The answer is to be an exact copy of the lines below running from the line with "The image size is (672, 378)." down to the line with "Image resolution: width=1140", both ends included, and nothing more.

[Material shown — start]

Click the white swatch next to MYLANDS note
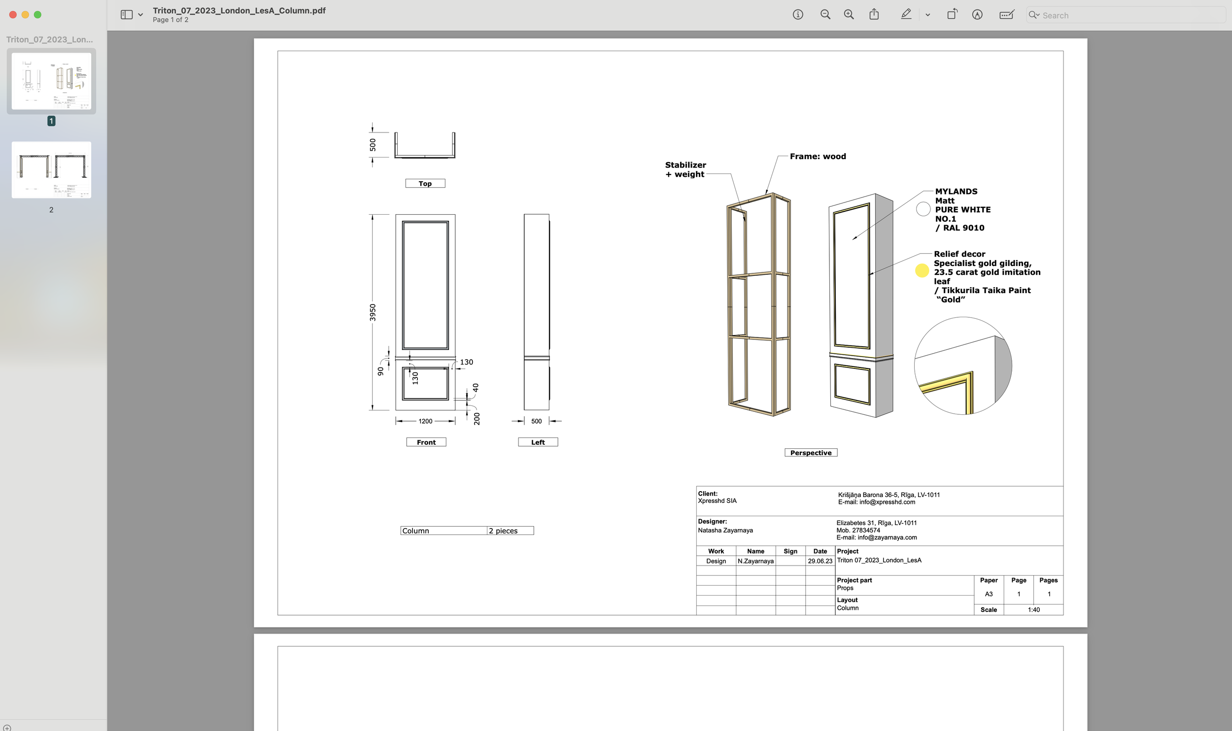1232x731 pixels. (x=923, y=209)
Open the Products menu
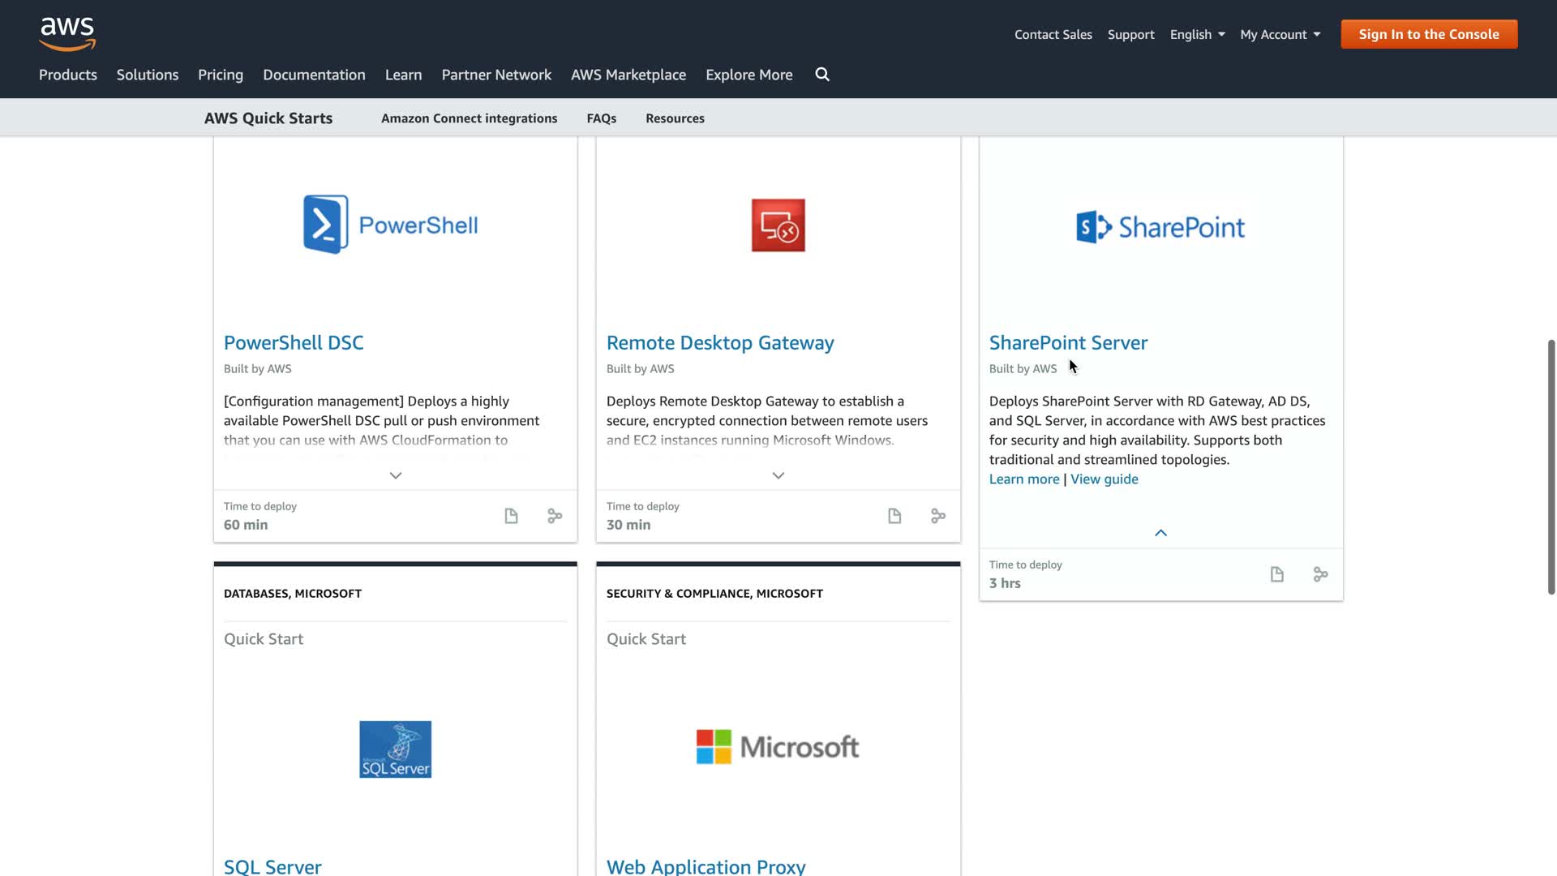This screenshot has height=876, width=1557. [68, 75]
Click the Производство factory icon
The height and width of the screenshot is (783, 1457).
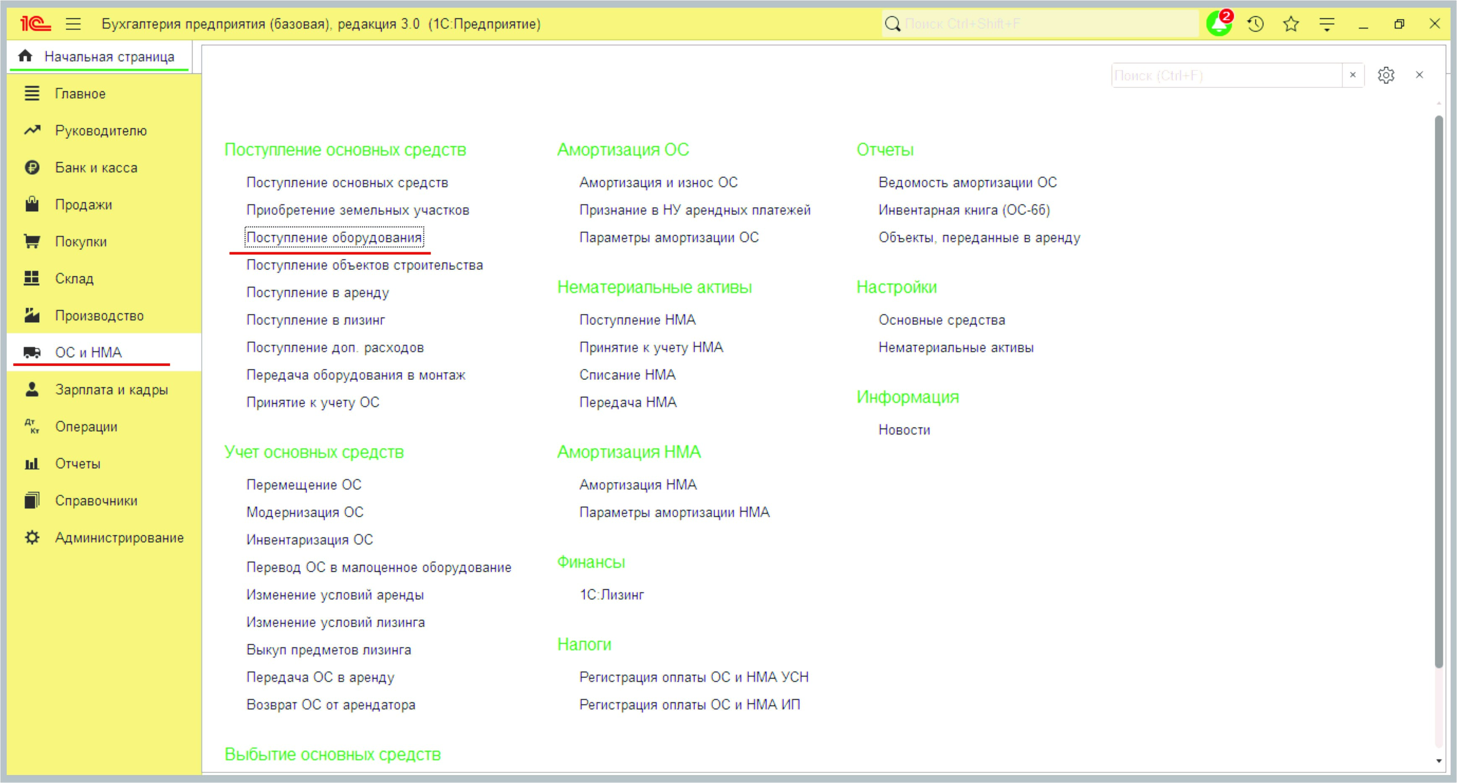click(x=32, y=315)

[Material shown — finish]
[Material shown — start]

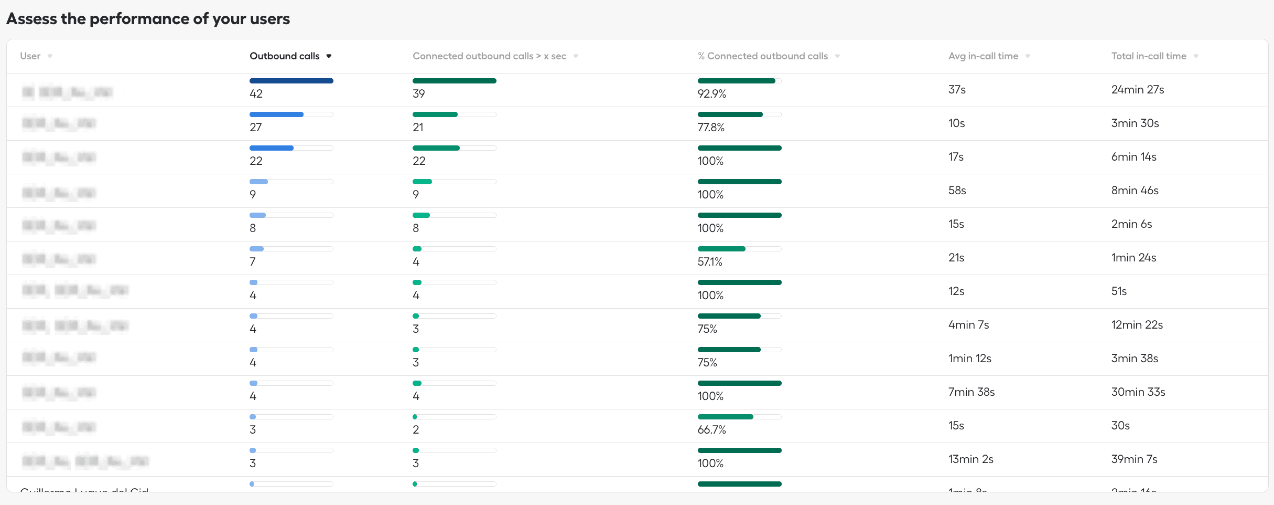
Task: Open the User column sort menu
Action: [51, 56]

[Material shown — finish]
[Material shown — start]

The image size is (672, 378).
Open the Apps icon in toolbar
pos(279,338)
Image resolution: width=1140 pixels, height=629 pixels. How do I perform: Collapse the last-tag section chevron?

[Material shown — finish]

◆ Answer below:
The image size is (672, 378).
Open the Apps icon in toolbar
pos(279,338)
Image resolution: width=1140 pixels, height=629 pixels. How do I perform: Collapse the last-tag section chevron?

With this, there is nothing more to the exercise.